Please copy exactly the part of the records below that opens with the line containing "How do I perform: Open the Invoices page?" and closes with the line containing "Where should I click to: Click the favorite", leaving out any pictures.

::::::::::

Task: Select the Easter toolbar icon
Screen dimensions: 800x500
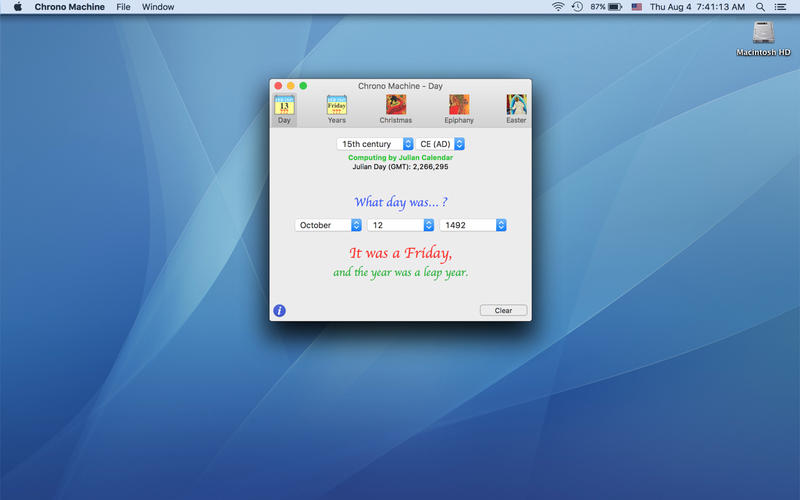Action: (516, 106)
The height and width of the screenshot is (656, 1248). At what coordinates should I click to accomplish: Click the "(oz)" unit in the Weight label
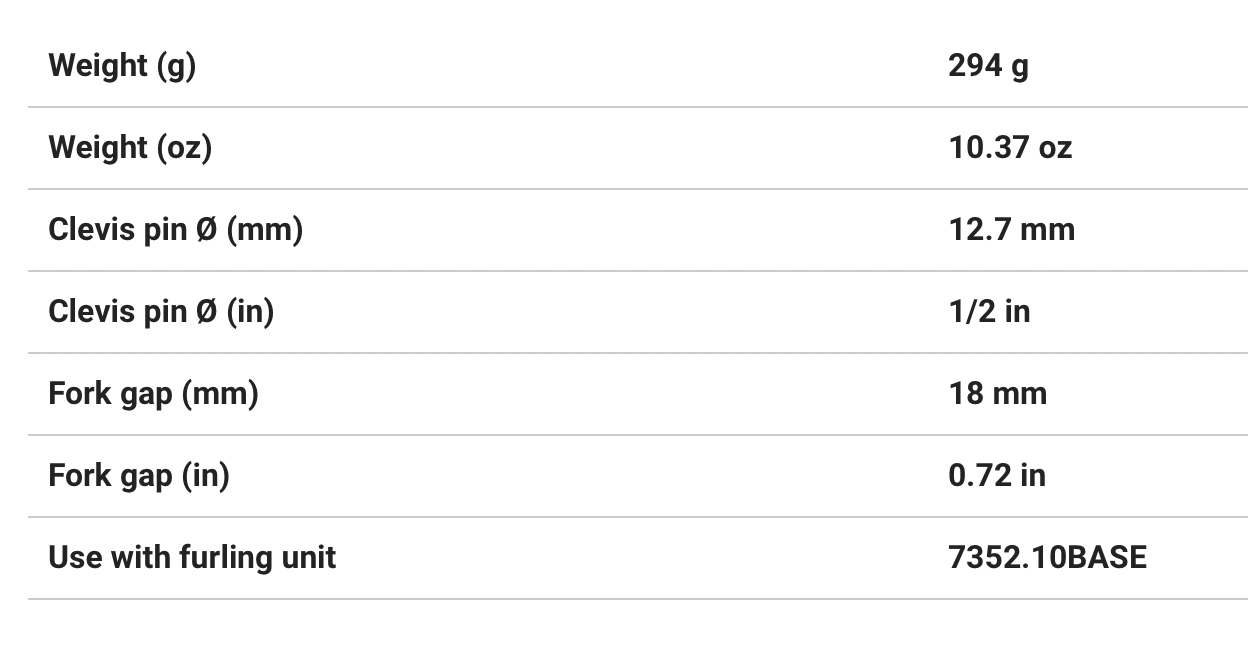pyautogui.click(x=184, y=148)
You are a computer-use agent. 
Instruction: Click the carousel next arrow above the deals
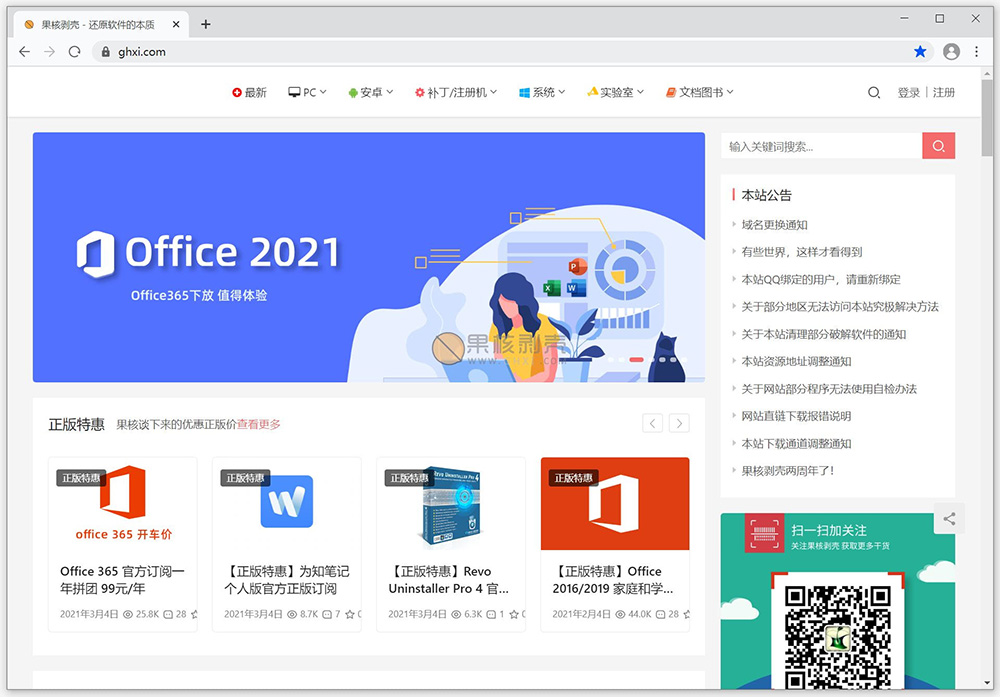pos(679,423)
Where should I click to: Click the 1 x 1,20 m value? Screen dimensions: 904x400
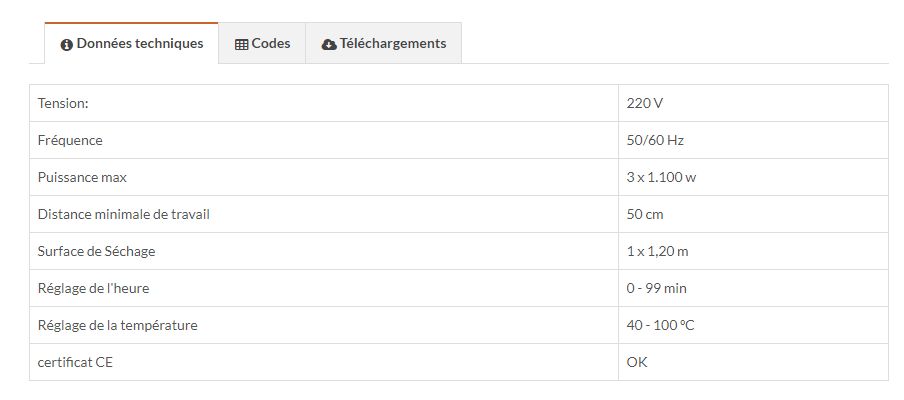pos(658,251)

::::::::::

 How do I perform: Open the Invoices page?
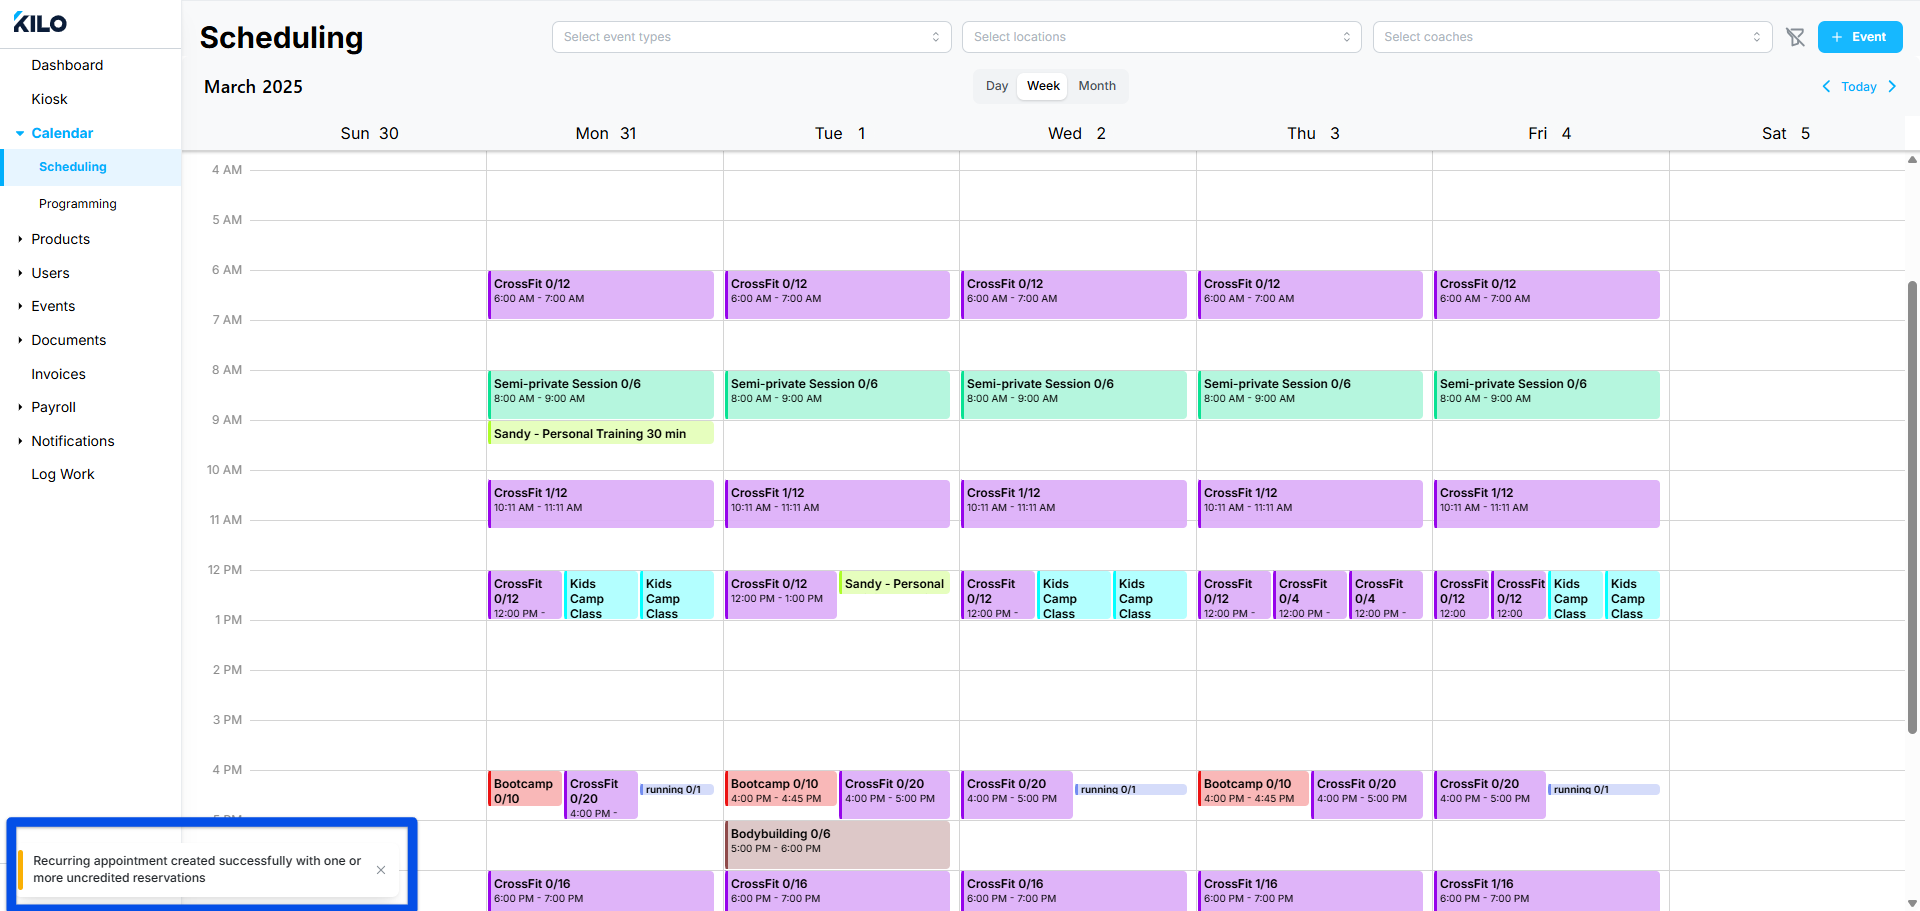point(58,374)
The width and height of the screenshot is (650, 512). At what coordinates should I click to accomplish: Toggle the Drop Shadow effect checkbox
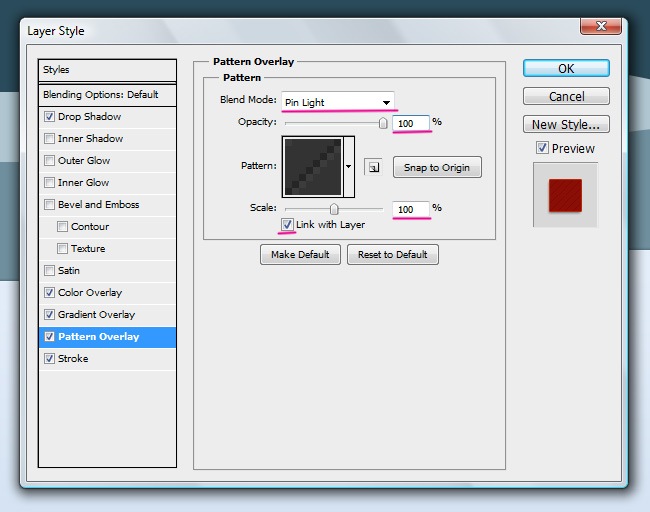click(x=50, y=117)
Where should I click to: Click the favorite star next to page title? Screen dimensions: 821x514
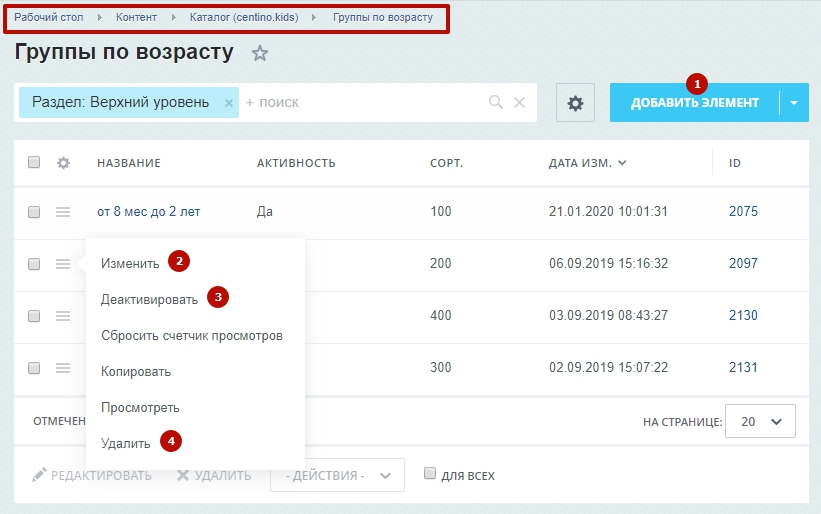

::::::::::

* Final answer:
 How do I perform: Open the Invoices page?
point(58,374)
The width and height of the screenshot is (650, 512). At what coordinates should I click to accomplish: Toggle the Drop Shadow effect checkbox
click(x=50, y=117)
Where should I click to: Click the favorite star next to page title? Screen dimensions: 821x514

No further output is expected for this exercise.